In practice, one agent interprets the inquiry and identifies relevant entities, dates, and regulations. Another agent maps that intent to specific data sources such as bitemporal trade records, email archives, and review logs. Additional agents retrieve and correlate this data, highlight suspicious patterns, and draft an explanation that a compliance officer can review and submit. The workflow coordinates these agents, tracks state across steps, and ensures every action is logged, mirroring the patterns used in advanced regulatory inquiry and remediation solutions for financial institutions.
Retail and customer-facing automation: Agentic commerce journeys
In retail, composable agentic AI workflows often sit behind customer experiences such as guided shopping, personalized promotions, or service journeys. A single customer request might require decisions across catalog, pricing, inventory, payments, and logistics systems.
A typical retail automation workflow can:
- Use a conversational assistant agent to understand what the customer is trying to achieve.
- Call agents that search the catalog, evaluate compatibility, and check inventory and delivery options across locations.
- Simulate different bundles or offers based on business rules and customer history.
- Present a recommendation, and if accepted, trigger order creation, payment, and fulfillment steps through connected systems.
Because the workflow keeps context across steps, it can adapt if an item is out of stock, if delivery windows change, or if the customer modifies preferences mid-conversation. This is more than a static script. It is an agentic commerce process that responds to real-time signals.
Industrial and operational applications: IoT control tower workflows
In industrial environments, a key pattern is a workflow that monitors live signals, investigates anomalies, and recommends or executes corrective actions. IoT control tower workflows for manufacturing and field operations embody this pattern by combining continuous data ingestion, anomaly detection, and agentic investigation.
Monitoring agents watch sensor streams, quality metrics, and equipment events from plants or fleets.

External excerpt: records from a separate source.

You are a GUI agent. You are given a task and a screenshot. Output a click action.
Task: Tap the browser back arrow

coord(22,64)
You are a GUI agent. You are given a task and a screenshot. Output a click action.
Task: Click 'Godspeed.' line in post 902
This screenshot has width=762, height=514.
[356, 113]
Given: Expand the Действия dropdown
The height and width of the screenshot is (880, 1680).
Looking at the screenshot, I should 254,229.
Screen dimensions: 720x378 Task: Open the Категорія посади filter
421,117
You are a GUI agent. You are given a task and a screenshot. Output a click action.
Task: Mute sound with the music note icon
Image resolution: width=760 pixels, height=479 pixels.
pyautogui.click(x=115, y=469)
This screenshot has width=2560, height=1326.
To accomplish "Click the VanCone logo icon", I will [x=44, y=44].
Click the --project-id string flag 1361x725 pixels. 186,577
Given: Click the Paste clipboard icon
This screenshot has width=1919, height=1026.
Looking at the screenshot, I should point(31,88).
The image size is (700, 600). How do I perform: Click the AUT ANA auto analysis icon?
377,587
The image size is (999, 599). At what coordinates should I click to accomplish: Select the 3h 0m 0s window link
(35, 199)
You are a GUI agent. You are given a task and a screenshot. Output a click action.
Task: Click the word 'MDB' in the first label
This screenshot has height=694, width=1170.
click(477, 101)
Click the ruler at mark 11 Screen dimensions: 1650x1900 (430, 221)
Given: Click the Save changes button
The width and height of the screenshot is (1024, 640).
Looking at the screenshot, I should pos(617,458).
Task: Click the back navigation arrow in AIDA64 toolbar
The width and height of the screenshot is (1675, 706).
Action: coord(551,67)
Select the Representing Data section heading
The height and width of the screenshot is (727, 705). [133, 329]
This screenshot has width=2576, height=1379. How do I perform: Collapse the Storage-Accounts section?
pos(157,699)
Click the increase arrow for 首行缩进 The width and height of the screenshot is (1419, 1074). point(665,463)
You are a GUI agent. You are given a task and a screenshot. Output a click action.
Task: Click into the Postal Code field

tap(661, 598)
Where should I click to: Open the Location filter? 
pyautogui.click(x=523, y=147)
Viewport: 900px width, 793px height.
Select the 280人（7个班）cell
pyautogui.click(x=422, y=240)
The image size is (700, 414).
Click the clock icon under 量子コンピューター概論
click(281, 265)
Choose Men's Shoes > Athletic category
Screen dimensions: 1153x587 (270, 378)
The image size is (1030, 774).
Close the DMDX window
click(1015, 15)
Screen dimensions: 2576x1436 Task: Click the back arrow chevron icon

When something looks off, a reasoning agent pulls in historical incidents, operational playbooks, and similar patterns to identify likely causes and remediation options. Additional agents simulate the impact of different responses, from adjusting process parameters to scheduling maintenance, and present recommendations to operators or automatically trigger approved actions. This approach underpins IoT control tower solutions that use agentic AI to reduce investigation time, improve response consistency, and standardize best practices across industrial sites.
Software engineering and internal productivity
Agentic workflows are also changing how software is built and maintained. In an agentic AI SDLC, workflows coordinate agents that understand requirements, generate code, run tests, and manage changes across repositories.
A typical SDLC engineering workflow can:
- Take a user story from a ticketing system.
- Expand it into a technical plan and design changes across services and components.
- Generate code, configuration, and tests using coding agents connected to repositories and CI systems.
- Run test suites, interpret failures, propose fixes, and prepare pull requests for human review.
This is not a single agent working in isolation. It is a network of agents working inside a structured workflow that preserves traceability, supports governance, and allows developers to supervise and steer outcomes rather than hand off full control.
In all these cases, agentic AI workflows are the layer that turns individual agents into reliable systems. They describe how agents should work together, when to ask for more data, when to stop, and when to involve a person. For enterprises that want to move beyond isolated pilots, designing these workflows is often the real work of operationalizing AI.